Sabah kalktığımızda tertemiz havayı solumak; samimi ve güler yüzlü ada halkıyla selamlaşmak ; sakin ve huzur verici bir ortamda kahvemizi yudumlamak; turkuaz renkli serin sularda yüzmek için nereye gitmek gerek ? Tabii ki Samos’a!..
Samos diğer adıyla Sisam, Ege’de bize en yakın on iki Yunan adasından biri… Kuşadası’nın hemen karşısında yer alan adaya, altı günlük tatil programımızı yaparak yola çıkıyoruz.

- Veri satırları -

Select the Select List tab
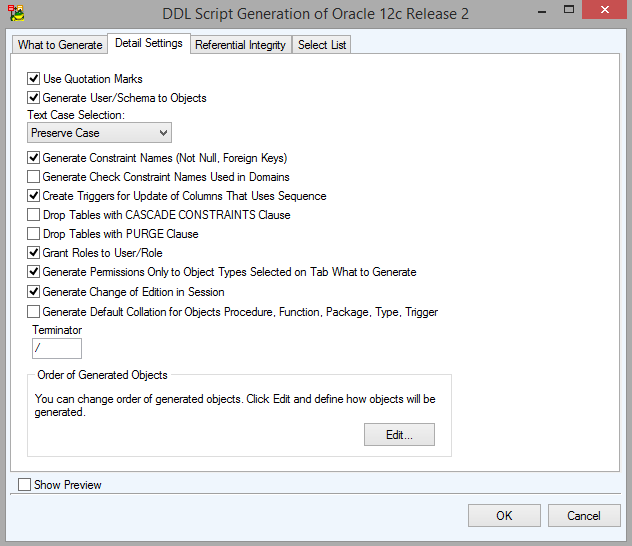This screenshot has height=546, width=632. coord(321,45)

...

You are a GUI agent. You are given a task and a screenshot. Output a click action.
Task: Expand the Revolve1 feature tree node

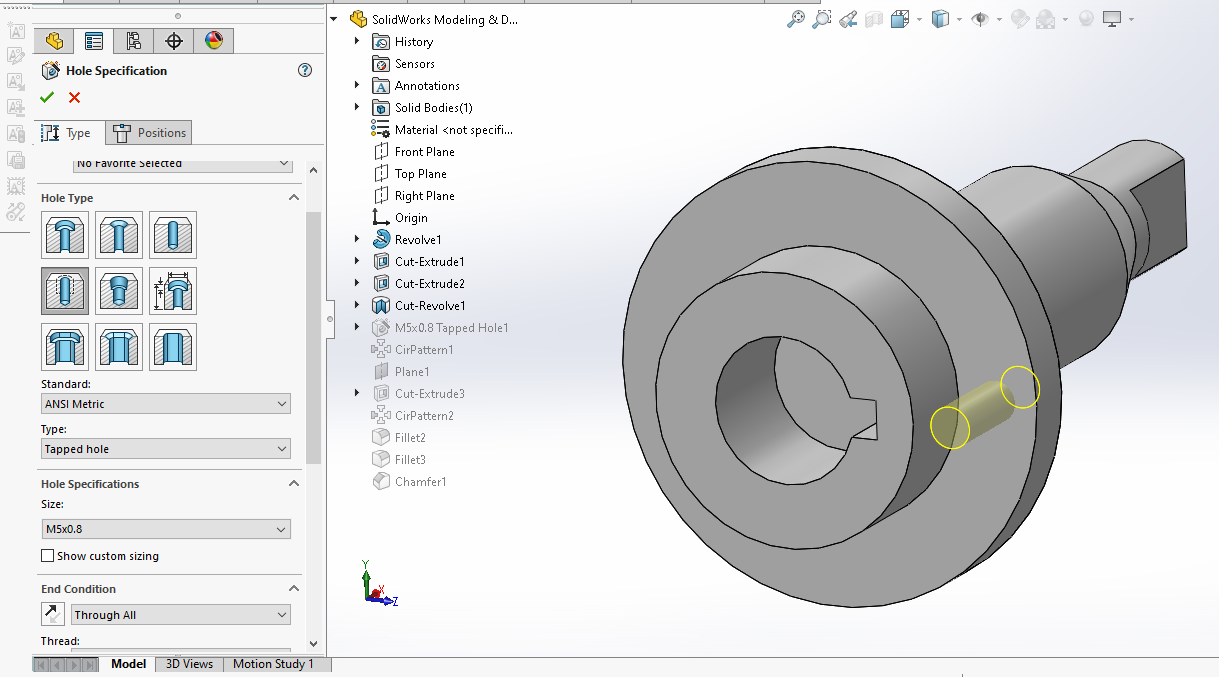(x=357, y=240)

==

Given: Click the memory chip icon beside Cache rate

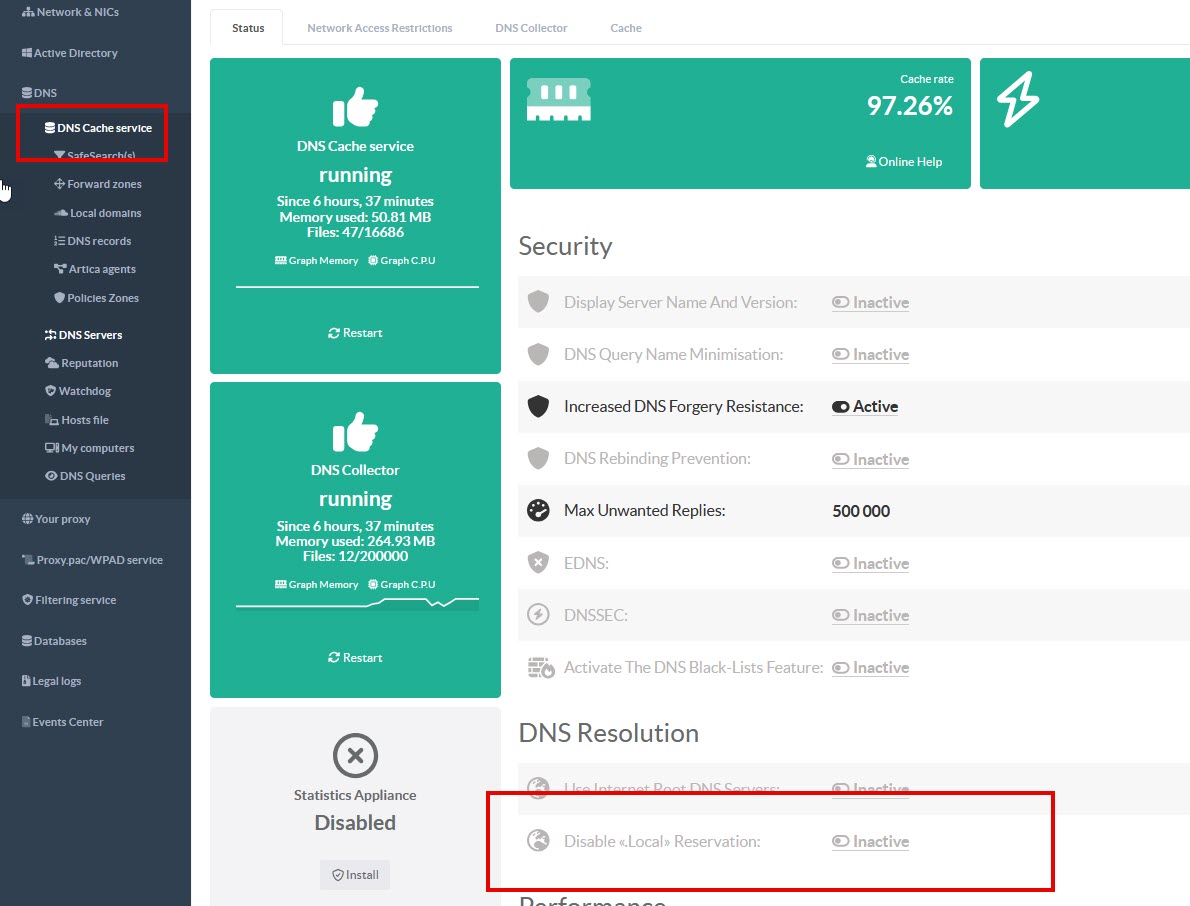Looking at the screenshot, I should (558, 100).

- Kısa görev -
Samos metninin "Samos diğer adıyla" sözcüklerinden "yaparak yola çıkıyoruz." sözcükleri de dahil olmak üzere olan kısmını harfi harfine yazıya geçirin. Kayıtlar başka bir kaynaktan alınmıştır.

- Sonuç aşağıda -
Samos diğer adıyla Sisam, Ege’de bize en yakın on iki Yunan adasından biri… Kuşadası’nın hemen karşısında yer alan adaya, altı günlük tatil programımızı yaparak yola çıkıyoruz.